| ˈməːsi |
In my editorial for the CSR Learner’s Corner a week ago, I wrote about the January 2015 visit of His Holiness Pope Francis here in the Philippines. The theme was “Mercy and Compassion” – which sums up not just his visit, but his entire papacy, the entire Church – and even Christianity itself. It’s a very comforting, reassuring, and liberating thought.
If you look at the etymology below, the word “mercy” is ultimately Christian. The love of God for us is rooted in mercy: because although we, as sinners, do not deserve eternal life in heaven and deserve only eternal death in hell, God loves us so much that He sent His only Son, His perfect and sinless Son, to take all the blame for us, and die an excruciating and humiliating death for us – so that we can enjoy eternal life. God loves us unconditionally – meaning even with all our flaws and sins, He is very much willing to accept us into His loving arms if we choose to follow Him. He could have chosen to keep punishing us or become distant from us, but He did not, and in fact He takes the initiative to draw us back to Him. That is loving mercy.

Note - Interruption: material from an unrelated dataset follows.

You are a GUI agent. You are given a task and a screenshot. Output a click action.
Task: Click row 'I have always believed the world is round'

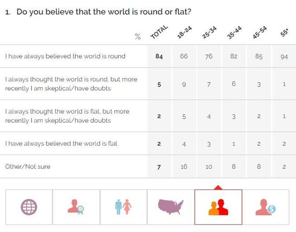pyautogui.click(x=65, y=56)
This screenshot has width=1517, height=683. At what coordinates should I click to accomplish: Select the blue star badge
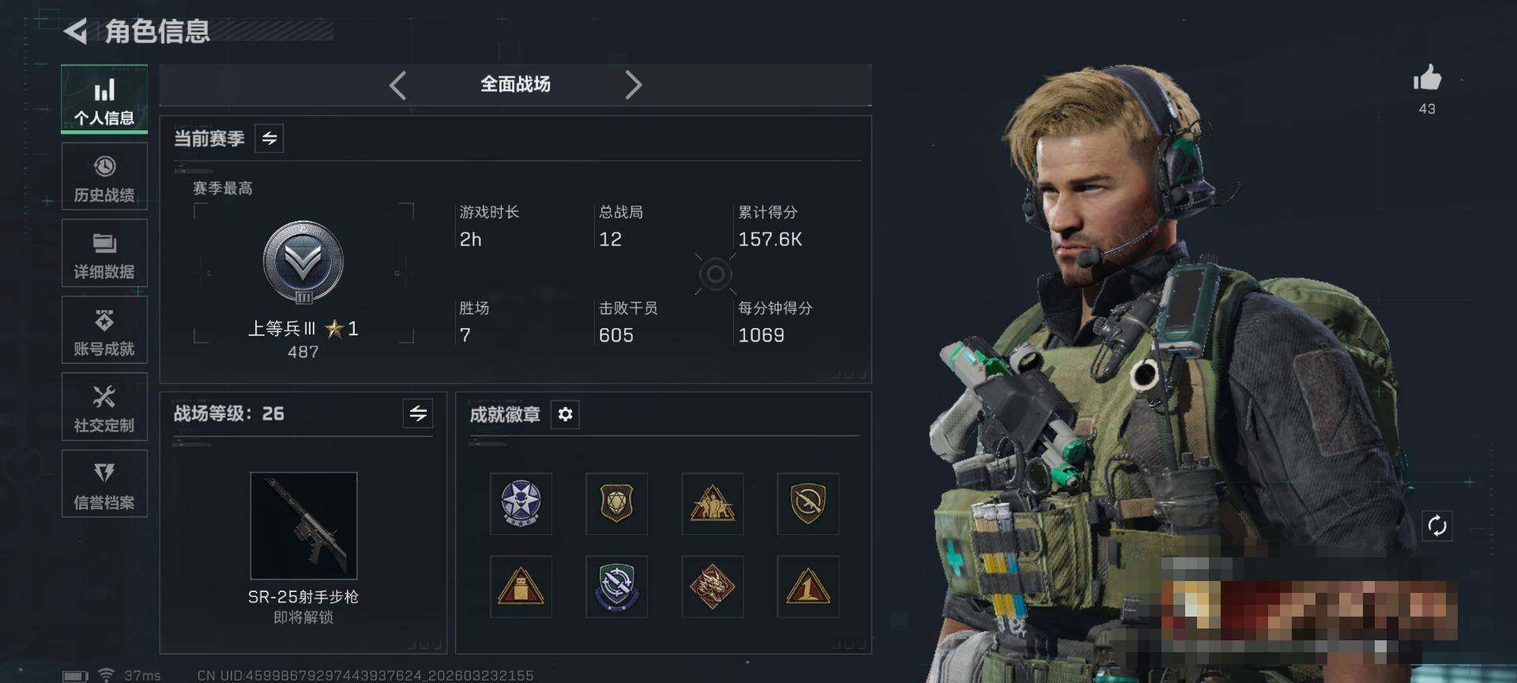pos(521,504)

Now, as individuals living the good life well, we are called to glorify God and serve Him and others. How? By following Christ’s example. We are not to become godlike, for that would mean challenging God’s sovereignty, but we who are created in God’s image and likeness are to become godly, meaning we exude the qualities that Christ has. The first and foremost of which, of course, is love.
If God can forgive us our sins and even withhold punishment over and over again, but we cannot do the same to others who do us wrong, then we are not deserving of God’s own mercy. Because if we believe that that mercy is not to be given, then with the same logic, we should also accept it if God does not grant us His mercy.

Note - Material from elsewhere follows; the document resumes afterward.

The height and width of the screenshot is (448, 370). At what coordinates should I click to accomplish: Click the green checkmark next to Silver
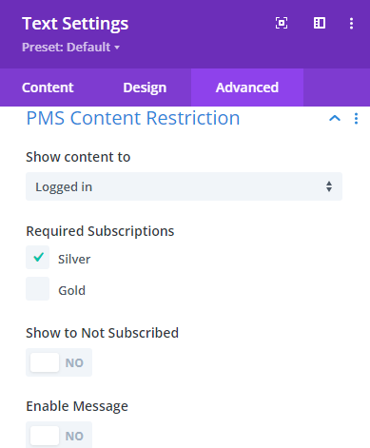[38, 257]
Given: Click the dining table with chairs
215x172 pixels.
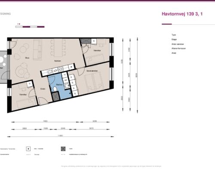Looking at the screenshot, I should coord(58,48).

Is there someone whom you should grant your loving mercy to today?
noun [mass noun]
- compassion or forgiveness shown towards sb. whom it is within one’s power to punish or harm
- [count noun] an event to be grateful for, because it prevents sth. unpleasant or provides relief from suffering
- [as a modifier – especially of a journey or mission] performed out of a desire to relieve suffering
Middle English, from Old French merci (“pity”, “thanks”), itself from Latin merces, merced- (“reward”; Christian Latin “pity”, “favor”, “heavenly reward”).
In other languages
- Bahasa Indonesia: belas kasihan; rahmat
- بهاس ملايو:
- رحمة (rahmat); بلس كاسيهن (belas kasihan)
- Cebuano: kaluoy
- Deutsch: die Barhermzigkeit; die Gnade
- Español: la misericordia
- Filipino: awa; habag
- Français: la miséricorde; la pitié
- 한국어: 자비 (jabi)
- Italiano: la misericordia; la pietà
- ភាសាខ្មែរ: មេត្ដាករុណា (me tda krounea)
- Latino: misericordia; clementia
- မြန်မာဘာသာ: သနားခြင်း (sanarr hkyinn)
- 日本語: 慈悲 (じひ); 容赦 (ようしゃ)
- ພາສາລາວ: ຄວາມເມດຕາ (khuaam medta)
- ภาษาไทย: ความเมตตา (khwām mettā)
- தமிழ்: கருணை (karuṇai)
- Tiếng Việt: thương xót; độ lượng
- 中文: 憐憫 / 怜悯 (liánmǐn); 慈悲 (cíbēi)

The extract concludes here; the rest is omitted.